The Rule of Law is dead in the USA. The courts are beyond any reform. Patriot must agree that we can only preserve our freedoms by the Declaration of a Second Republic with a new constitution that enshrines our freedom for the foreseeable future.

Insufficiently Sensitive | March 9, 2023 at 12:16 pm

prosecutors have positioned Chansley as emblematic of a barbaric crowd.

And Judge Lamberth has wholly subscribed to this myth. He therefore associates Chansley’s bizarre getup with violence he did not commit, and by brute symbolism justifies a long solitary confinement PLUS an extended jail sentence. What’s missing here?

Justice, that’s what. It’s immoral to jail someone simply for having black skin near a crime scene, and no less immoral to severely punish a costume freak for strolling around while others commit violence.
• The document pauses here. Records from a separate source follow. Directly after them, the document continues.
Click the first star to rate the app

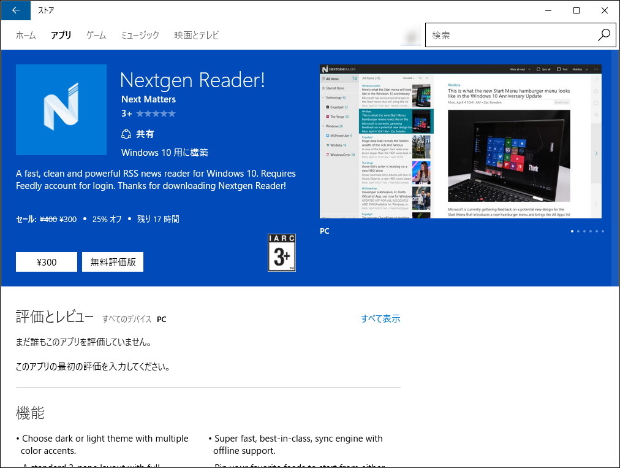pyautogui.click(x=141, y=113)
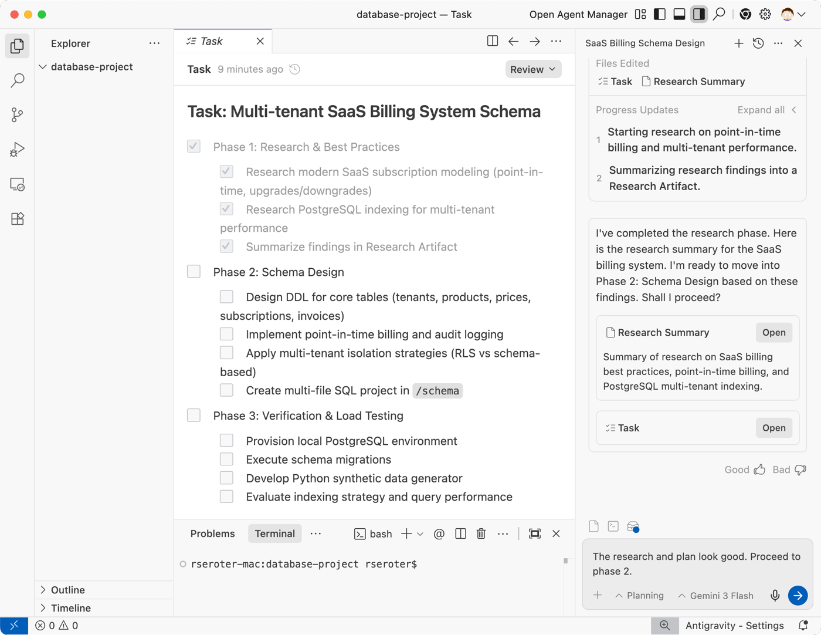This screenshot has height=635, width=821.
Task: Check the Execute schema migrations checkbox
Action: pos(226,460)
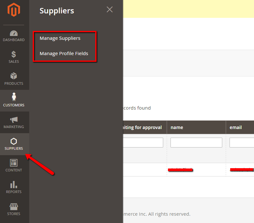Sort by the waiting for approval column
The image size is (254, 223).
[x=142, y=127]
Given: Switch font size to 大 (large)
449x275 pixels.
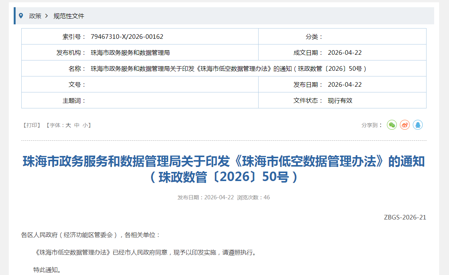Looking at the screenshot, I should point(68,125).
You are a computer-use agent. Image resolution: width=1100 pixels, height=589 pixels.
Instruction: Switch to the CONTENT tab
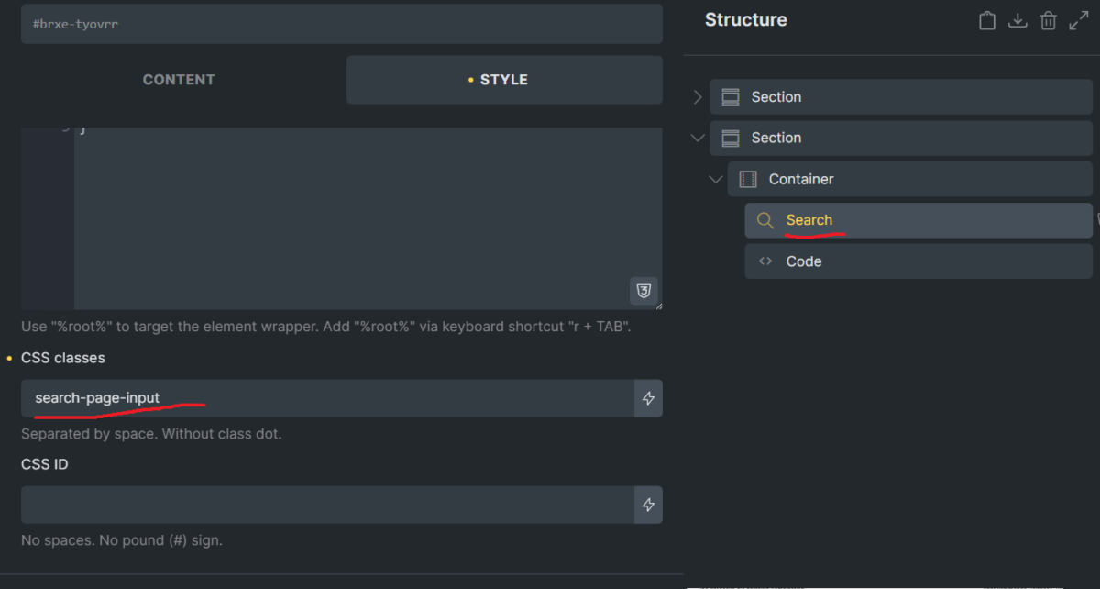[179, 80]
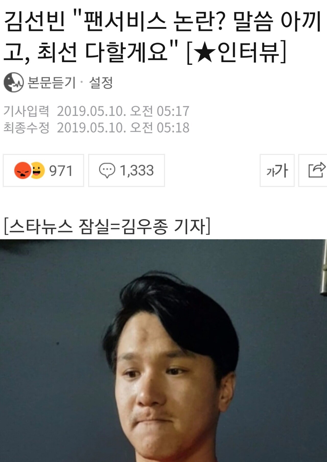Screen dimensions: 327x462
Task: Open the 설정 listening settings
Action: (x=101, y=82)
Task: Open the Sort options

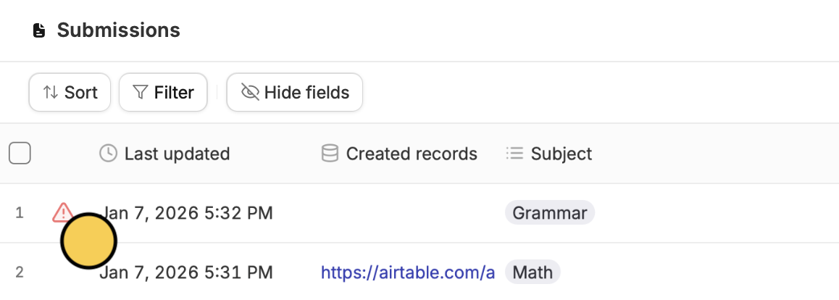Action: coord(70,93)
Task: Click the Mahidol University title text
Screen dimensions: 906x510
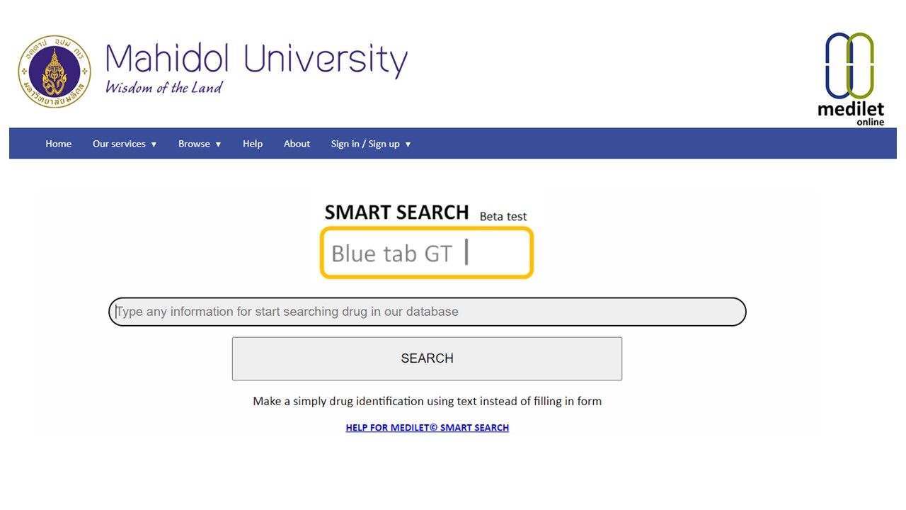Action: 256,60
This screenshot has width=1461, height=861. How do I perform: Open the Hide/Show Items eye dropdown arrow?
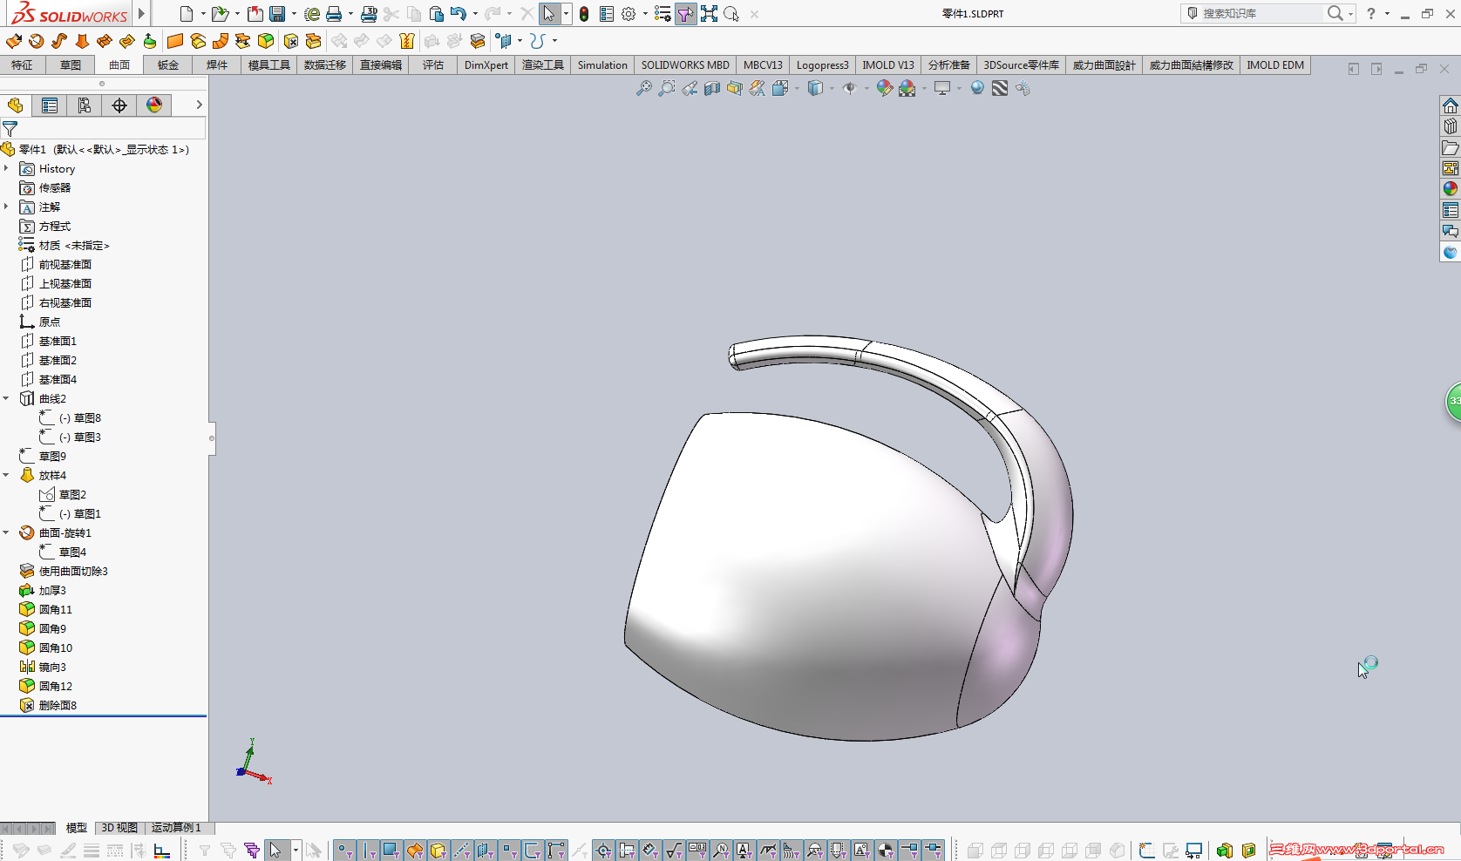(x=866, y=88)
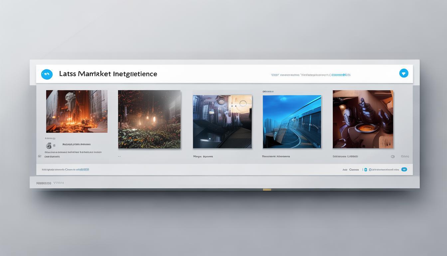
Task: Click the 'Latss Mamaket Inetgfletience' header title
Action: 108,74
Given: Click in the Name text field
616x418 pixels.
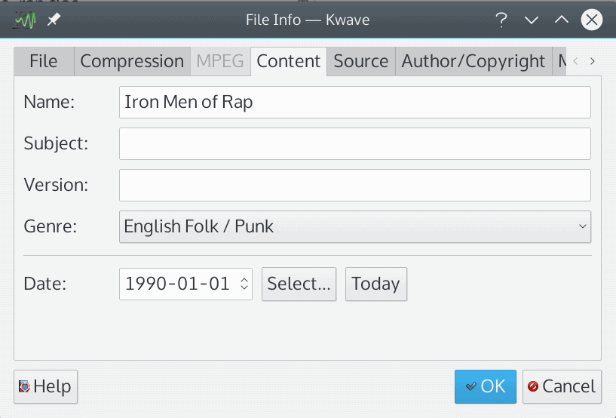Looking at the screenshot, I should [x=355, y=103].
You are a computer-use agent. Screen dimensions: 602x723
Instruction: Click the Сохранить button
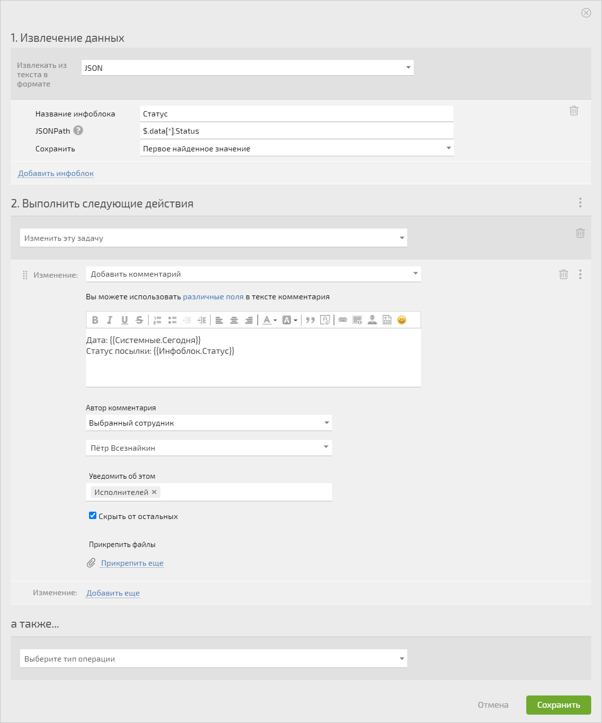559,705
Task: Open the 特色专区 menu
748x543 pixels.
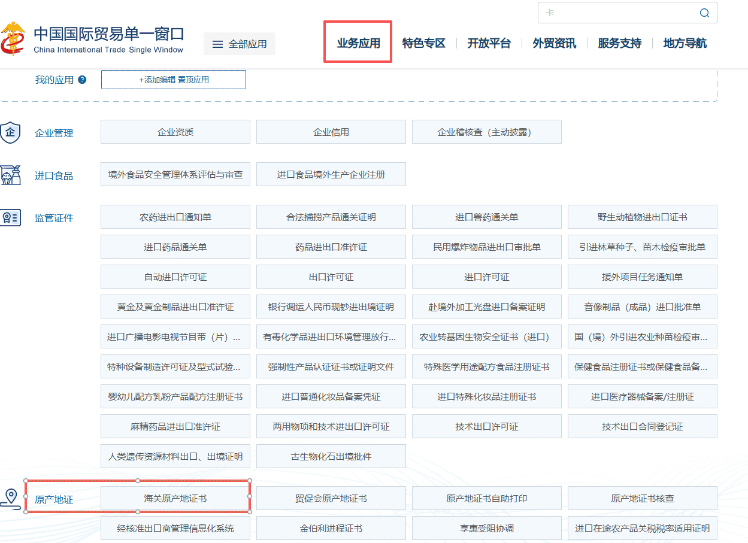Action: point(424,43)
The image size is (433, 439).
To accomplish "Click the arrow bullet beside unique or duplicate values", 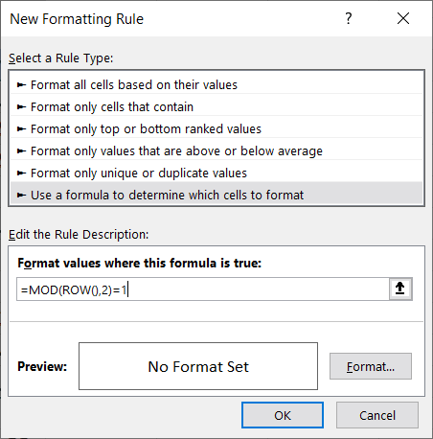I will (21, 173).
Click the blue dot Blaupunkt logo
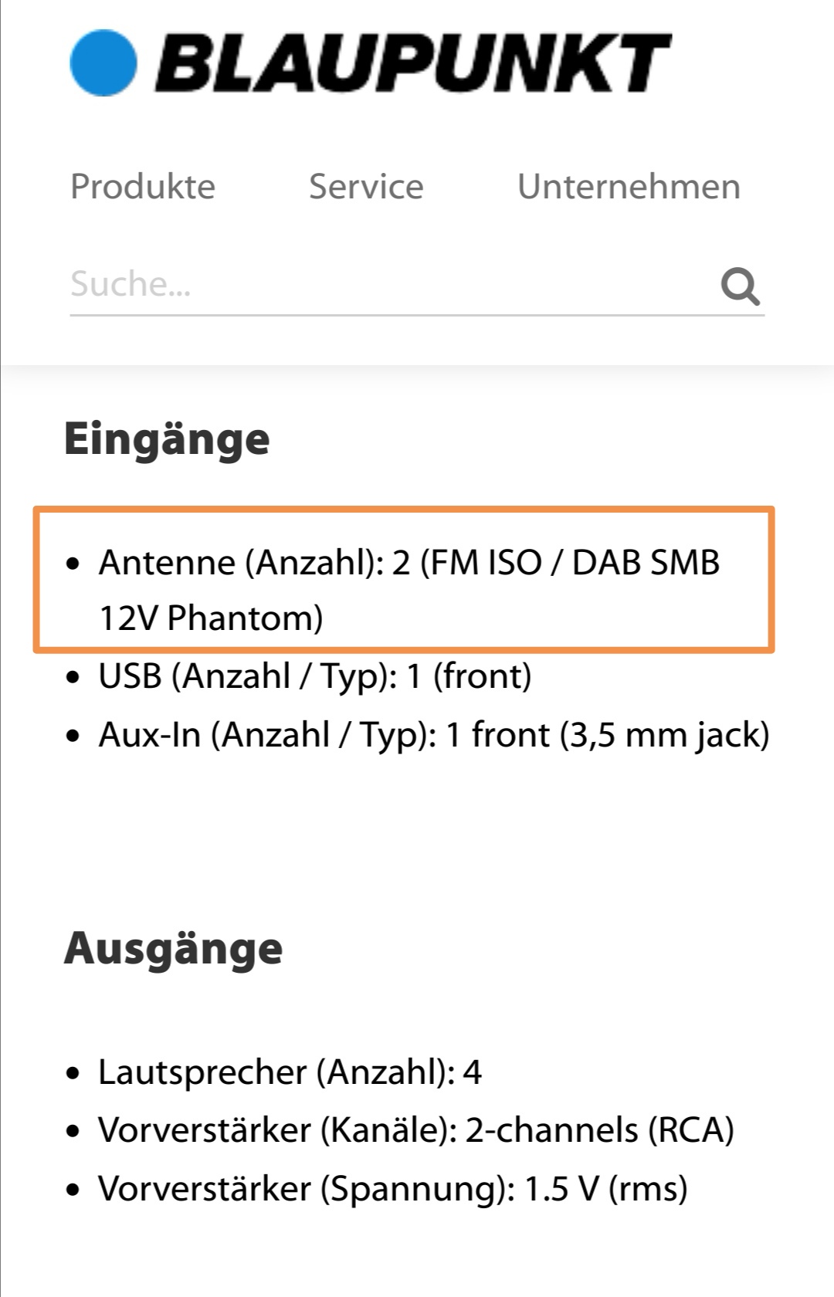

    In modern terms, who’s to say that he doesn’t have a perfect right to identify as a buffalo? Persecuting him for that threatens his safety and the safety of his entire herd.
    Come on, Democrats — those are YOUR RULES.

    It’s interesting that his bearing of a weapon (the spear-point flag pole) is seen by authorities as emblematic of an intent to cause physical harm. I see the bearing of a weapon in such circumstances and then not using it as evidence of an intent to not actually hurt anyone. SCOTUS says you can’t be required to give up one constitutional right in order to exercise another. Certainly, the shaman didn’t surrender his rights to bear arms, to self-defense, or to his property while exercising his 1st Amendment rights. The bearing of an obvious weapon, by my lights, is itself a 1st Amendment issue, as doing so sends the political message “I am a free man.” (The bearing of weapons, especially ceremonial weapons, has historically been used to this purpose.)

“The government has to turn over all potentially exculpatory evidence.”

This seems almost quaint and from another era. Some era before Democratic administrations enjoyed the establishment media’s complete cooperation.

Feds Withheld Exculpatory Video Shown On Tucker

Even if they did, that lawyer screwed him by recommending a guilty plea. Now he has no right of appeal no matter what exculpatory evidence is found.